=== What the task asks ===
Reproduce the entries below verbatim, starting at the line that contains "1560x784 pixels." and ending after the line that contains "Action: pyautogui.click(x=138, y=27)", with both of those lines included. Omit the pictures from your copy.

=== Given records ===
╔══

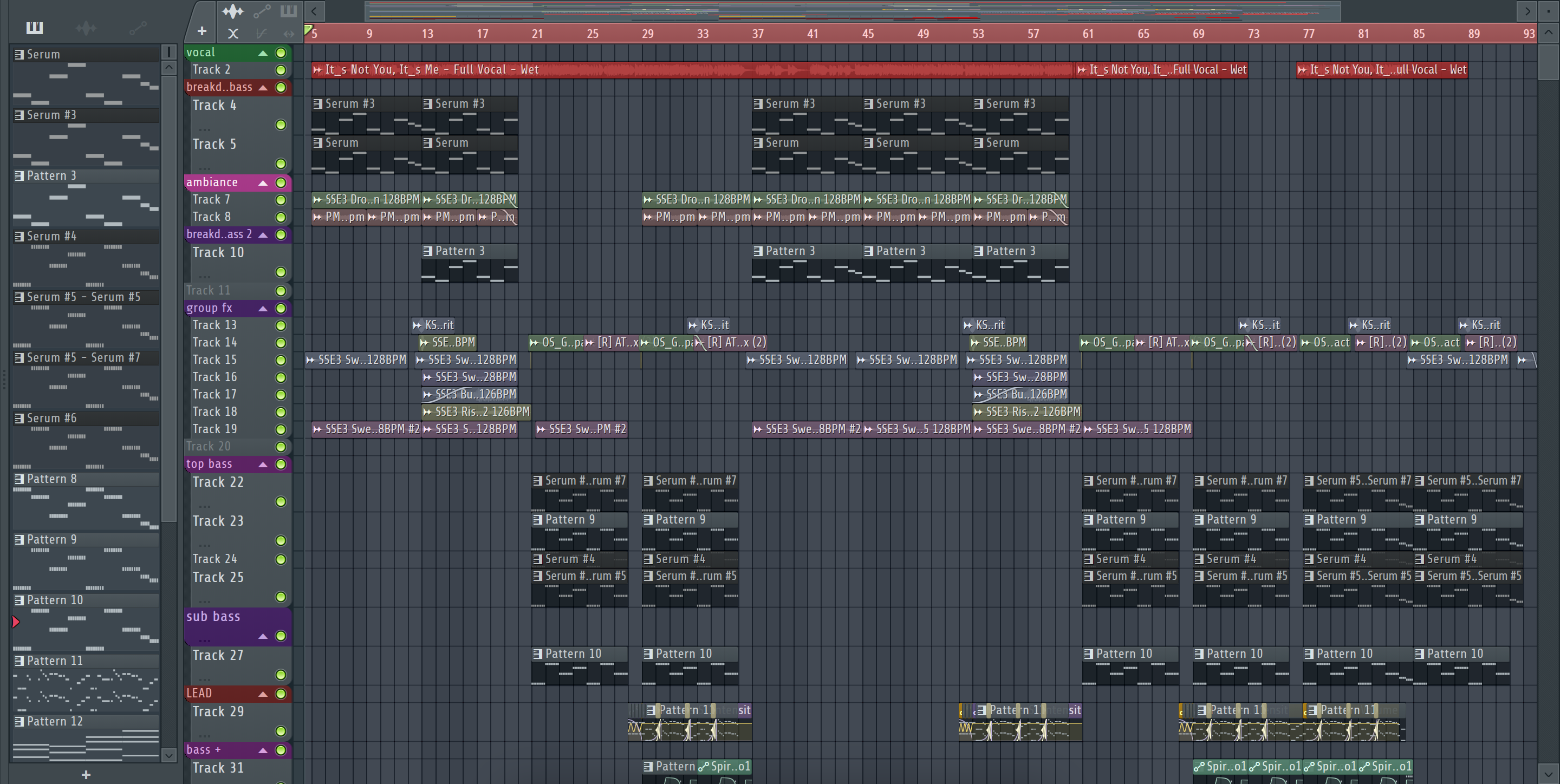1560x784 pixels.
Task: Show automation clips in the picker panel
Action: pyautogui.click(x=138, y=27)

╚══
╔══

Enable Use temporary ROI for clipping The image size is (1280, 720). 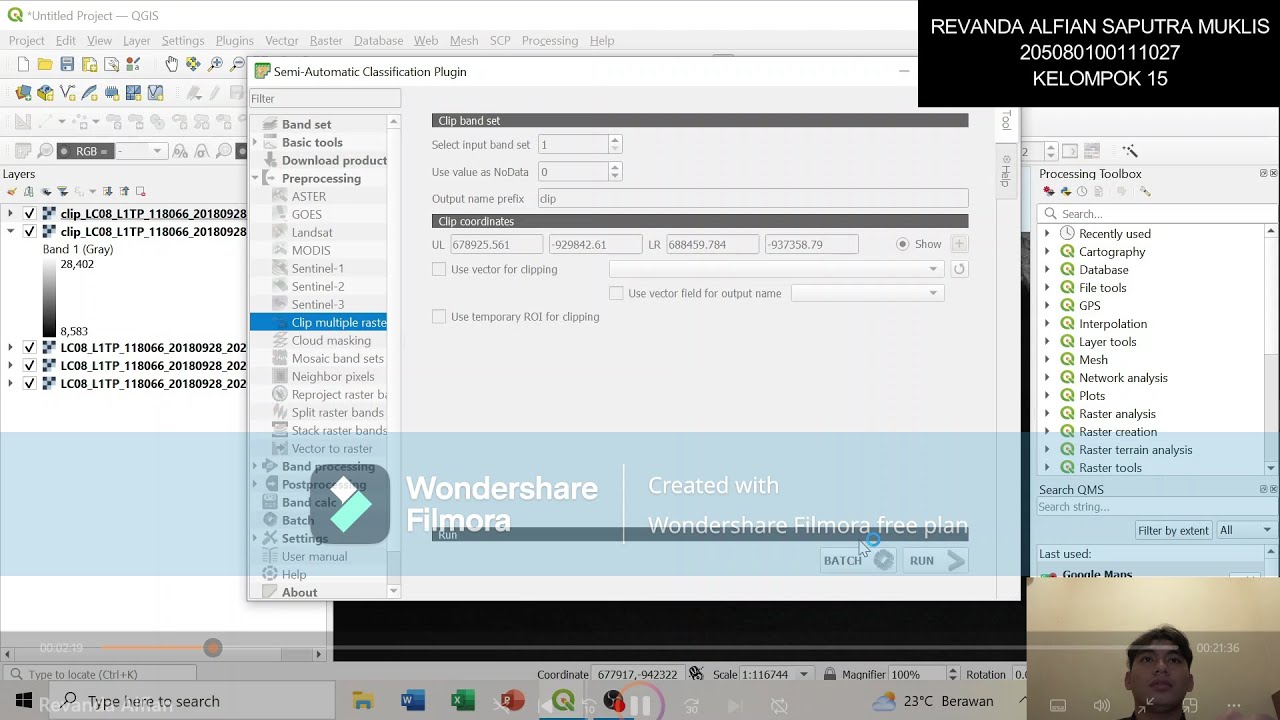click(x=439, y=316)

╚══
╔══

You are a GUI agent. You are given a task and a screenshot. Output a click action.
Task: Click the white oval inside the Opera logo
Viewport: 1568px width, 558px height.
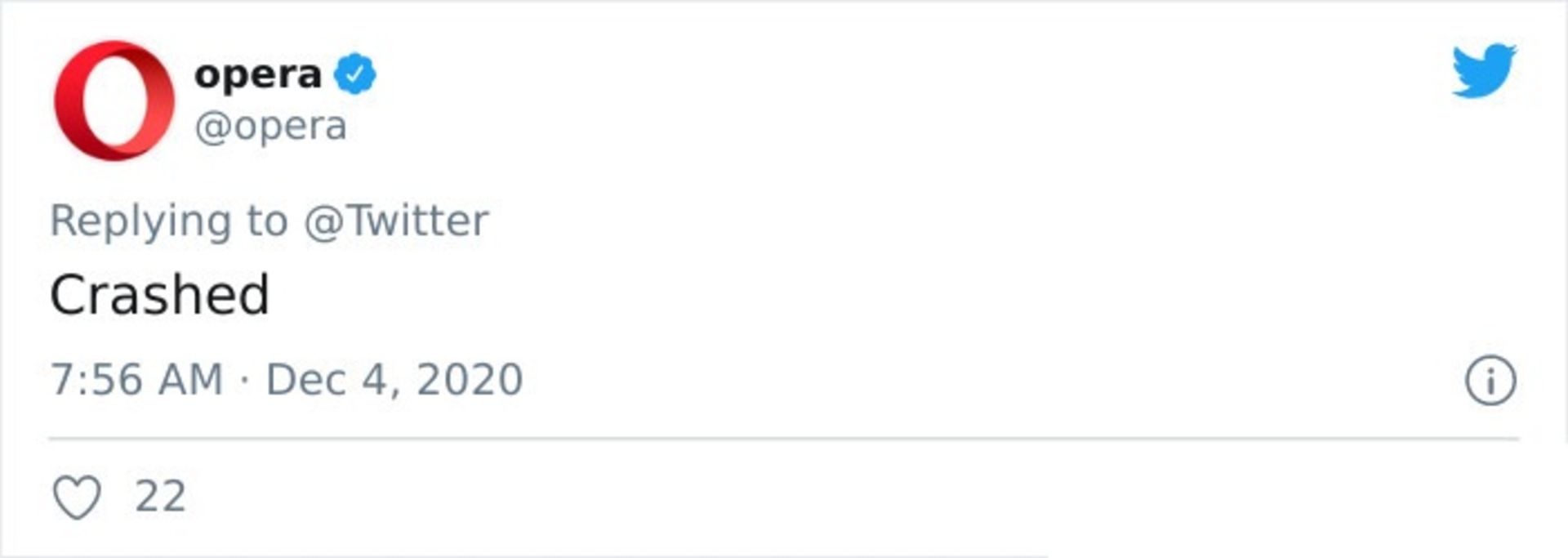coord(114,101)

╚══

=== Problem solution ===
1560x784 pixels.
Task: Show automation clips in the picker panel
Action: pyautogui.click(x=138, y=27)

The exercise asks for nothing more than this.